BIOANTIQUES: These slides of stained blood droplets date to the 1940s and contain strains of the malaria parasite that are now extinct.COURTESY OF CARLES ARANDA

The Ebro Delta is a low, marshy region in Catalonia, Spain, that borders the Mediterranean Sea—prime land for growing rice, but also perfect mosquito habitat. Like much of Europe, the area was long burdened with malaria until mosquito-control efforts following the Second World War drove down infection rates, eradicating the local strain of the parasite by 1964.

Decades later, scientists, like investigators at a crime scene, are trying to recover evidence of this lost European strain of malaria. The unicellular parasites responsible for the disease, Plasmodium spp., originated in Africa, scientists believe, and dispersed around the world by hitching rides in their human hosts. Just as globe-trotting humans fanned out from Europe in the colonial era, the now-extinct European strains of Plasmodium played...

Carles Aranda and Raul Escosa, government mosquito-control researchers based in Catalonia, devised a long-shot plan in the 1990s to recover this evolutionary missing link. During the eradication effort in the mid-20th century, the Spanish government conducted widespread malaria surveys to identify and treat affected communities. To confirm the pathogen’s presence in an area, doctors inspected blood samples under microscopes. Aranda and Escosa wondered if anyone had saved a few of those old microscope slides.

The search for slides paid off two decades later when Escosa met the family of Ildefonso Canicio, a doctor who had led eradication efforts in the Ebro Delta. After Canicio’s death in 1961, his daughter and son-in-law held on to his medical equipment, including some slides bearing droplets of blood from malaria patients. The family agreed to donate three of those slides, their yellowing labels dating them between 1942 and 1944.

Aranda and Escosa contacted geneticists and malaria experts to help them analyze the find. Carles Lalueza-Fox, a paleontologist for the Institute of Evolutionary Biology at Pompeu Fabra University, Barcelona, spearheaded the task of extracting readable DNA from the historical slides, drawing on his previous studies of genetic material in ancient human skeletons. “I am used to samples that are difficult, but these [malaria] samples, even though they are much more recent, were of a limited size—they are just blood drops,” Lalueza-Fox says. In addition, Plasmodium cells were mixed in with human blood cells. “I was not sure if I would be able to extract DNA from the pathogen.” So the team tried a few different approaches.

The researchers hit pay dirt when they used DNA “baits,” molecules of biotin bound to short strings of RNA, to latch onto human DNA in the samples. They filtered the samples through beads coated in a substance that binds to biotin and sifted out the baits along with the DNA to which they had attached.

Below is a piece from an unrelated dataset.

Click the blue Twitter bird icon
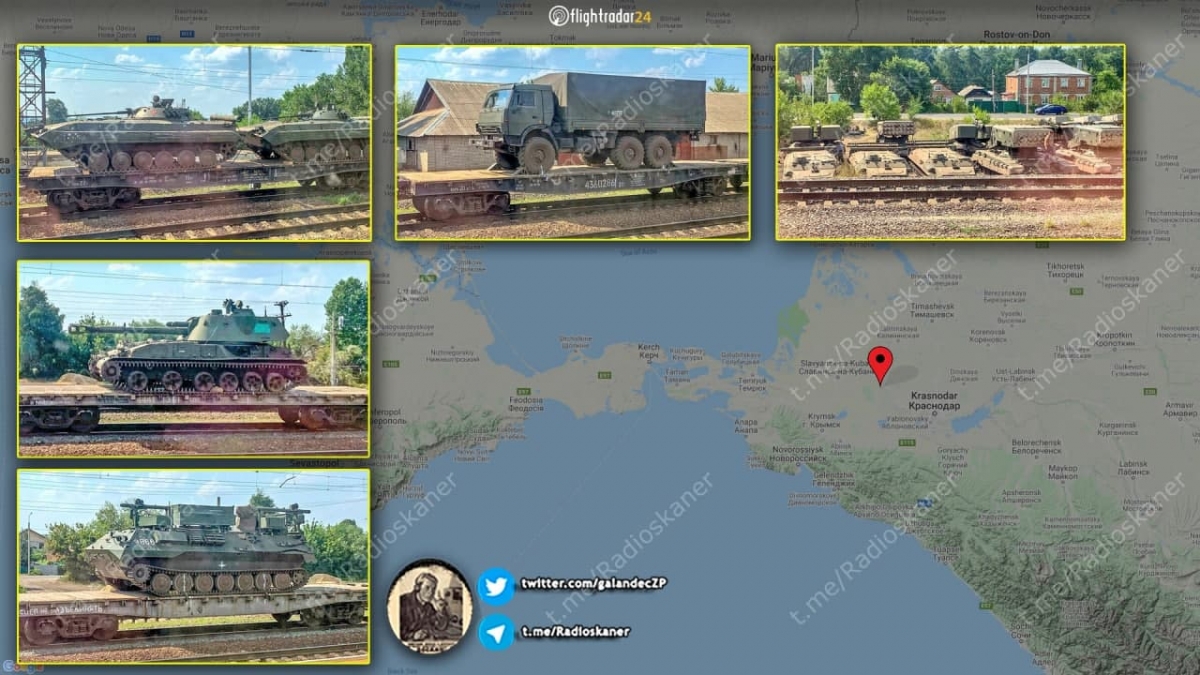The width and height of the screenshot is (1200, 675). point(495,586)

Lalueza-Fox and his colleagues were left with the first genetic material of extinct European Plasmodium species ever studied. They recovered DNA from both P. falciparum, the predominant species in Africa and the species responsible for the majority of today’s malaria deaths, and P. vivax, a less virulent species found widely across the globe. Scientists have long debated how P. vivax arrived in the Americas, with one theory suggesting colonial Europeans brought the pathogen over, while another posits entry from the other direction, when early humans crossed the Bering Land Bridge from Asia. The two theories, notes Jane Carlton, a malaria researcher at New York University who was not involved in the study, are not necessarily mutually exclusive.

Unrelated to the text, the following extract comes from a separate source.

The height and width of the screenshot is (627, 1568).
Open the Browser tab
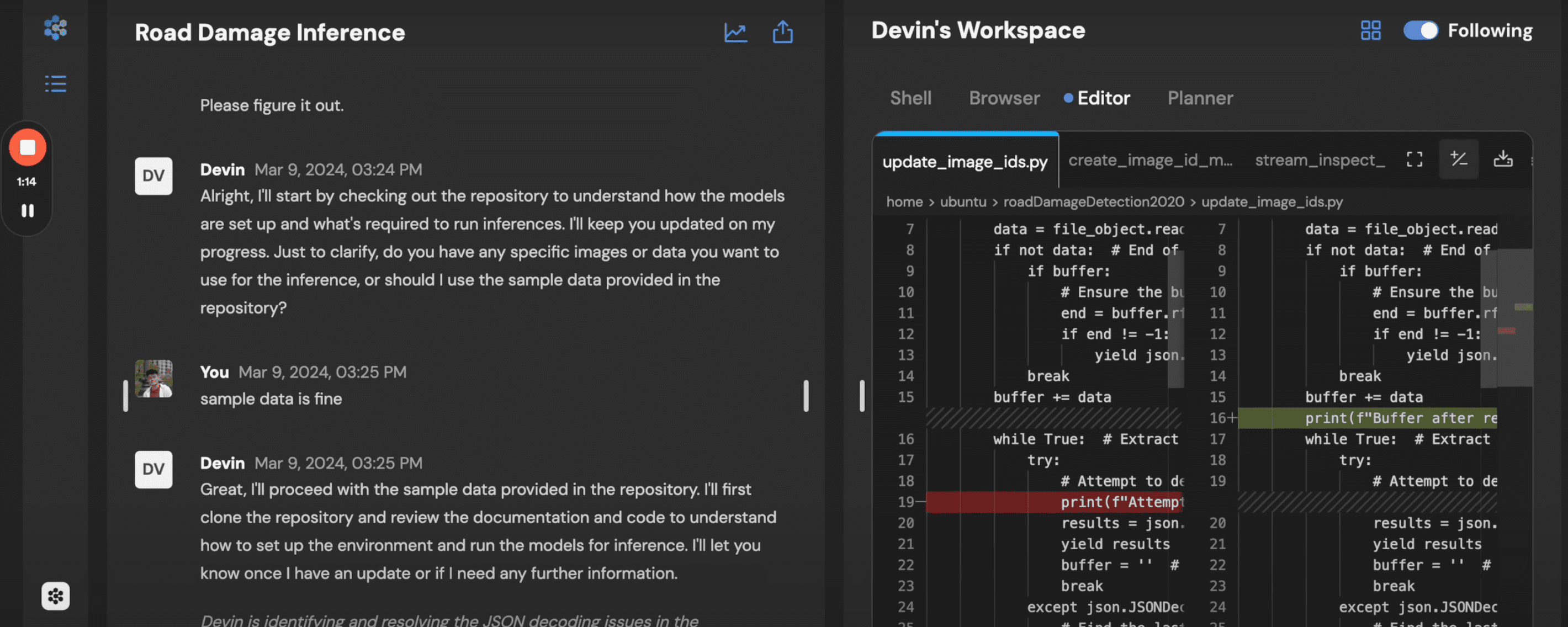[x=1004, y=98]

The extinct European P. vivax genome more closely resembled strains found today in South America than those found in East Asia, lending credibility to the theory of a more recent introduction by European colonists. The European P. falciparum genome, however, was starkly divergent from the modern South American subtype, supporting the theory that this more-deadly species came to South America directly from Africa during the slave trade. The team published its findings in PNAS this October (113:11495-500, 2016).

“You have to understand the pathogens and how they got there to understand the disease,” Lalueza-Fox says. “It’s crucial to understand the diversity and the history to try to get a global picture of the disease.”

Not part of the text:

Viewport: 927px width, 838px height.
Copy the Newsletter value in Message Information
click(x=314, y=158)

But while he and his colleagues re-assembled most of the Plasmodium mitochondrial genomes, they could not capture the complete nuclear genomes due to the limited amount of blood on Canicio’s old slides. So they’re searching for other historical specimens. “I have discovered there is a whole market for antique microscope slides on the Internet,” Lalueza-Fox remarks. A day after their paper was published, he saw a set of five malaria slides go up on eBay for a few dollars. They were dated to England, 1931. “I tried to buy them, and at the last moment of the auction, someone overpriced me and took them!” Until more slides surface on the Internet, he and his colleagues are exploring other sources, such as university medical collections and mass graves containing the skeletons of plague victims.

Piecing together the Plasmodium family tree arms researchers with information about the pathogen they are trying to erase, malaria researcher Richard Culleton of Nagasaki University wrote in an email to The Scientist. “If we can better understand the speed and capacity of the parasite to evolve and adapt to new populations, then we will be better placed to predict where it might go in the future, and how it will react to the implementation of new drugs and vaccines.”